GIVEN REQUEST 1: Extract every line of the records below that contains the word "Open".

TEXT PROVIDED:
_____

I am going over Multinational Operations and things aren’t adding up on their huge example they run through on the CFAI curriculum text. If you look at Vol. 2, p. 173, on the bottom, they compute the translation adjustment under the temporal method. They multiply the "Loss on Dec. 31, 2000 liability as LC 171 [(1/1.06) - (1/0.95)]= 19, which is saying that they are taking the net liability and multiplying it by the change in year in year end exchange rates. I understand that but the numbers, if you look back at exhibit 2, indicate that they are taking the year end rate for 2000 and subtracting from that the year end rate for 2001. Shouldn’t they be taking the difference between 1999 and 2000. Seems like a major error in the book and one that is continued through the whole example. Or maybe I am just not using my algebra correctly. Guidance on this issue would be much appreciated.
also, if you look at the Loss on 2001 increase in liability, they take (1/1.02, which is the average rate) and subtract from that (1/0.95, which is the year end rate). Shouldn’t it be the other way around?

_____

DATASET EXTRACT:

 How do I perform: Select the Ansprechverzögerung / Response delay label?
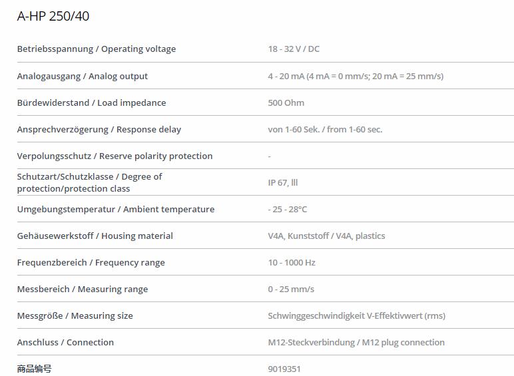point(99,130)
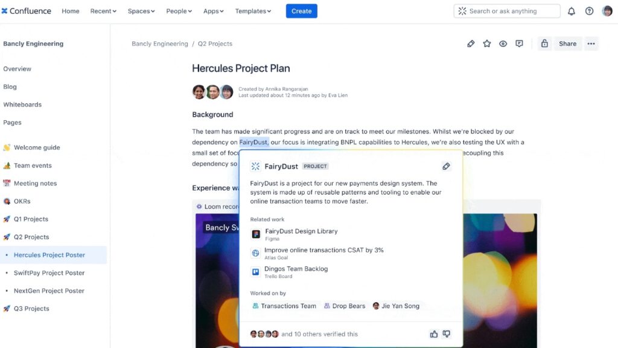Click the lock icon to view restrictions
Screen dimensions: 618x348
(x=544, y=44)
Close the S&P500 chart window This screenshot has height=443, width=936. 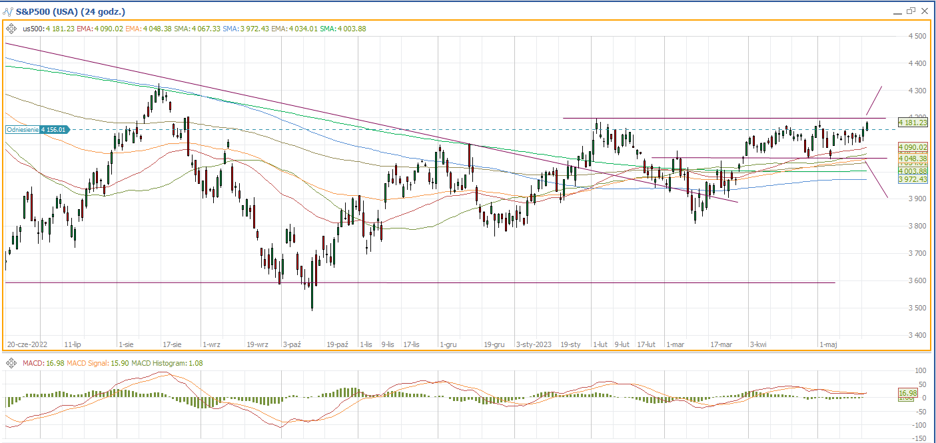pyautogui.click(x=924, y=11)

_____

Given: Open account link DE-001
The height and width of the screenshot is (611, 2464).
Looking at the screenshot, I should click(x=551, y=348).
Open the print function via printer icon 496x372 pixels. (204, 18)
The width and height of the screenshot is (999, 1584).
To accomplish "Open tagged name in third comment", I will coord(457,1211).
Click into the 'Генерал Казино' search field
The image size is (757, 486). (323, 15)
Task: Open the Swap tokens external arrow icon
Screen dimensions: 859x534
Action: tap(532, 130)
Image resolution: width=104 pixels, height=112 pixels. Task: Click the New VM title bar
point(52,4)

_____

GIVEN REQUEST 2: Repeat the passage of the post about the translation adjustment, starting with "also, if you" and going on through "other way around?".

EXERCISE RESULT 1:
Given: Open account link DE-001
Open the print function via printer icon 496x372 pixels. (204, 18)
To accomplish "Open tagged name in third comment", I will coord(457,1211).
Task: Open the Swap tokens external arrow icon

EXERCISE RESULT 2:
also, if you look at the Loss on 2001 increase in liability, they take (1/1.02, which is the average rate) and subtract from that (1/0.95, which is the year end rate). Shouldn’t it be the other way around?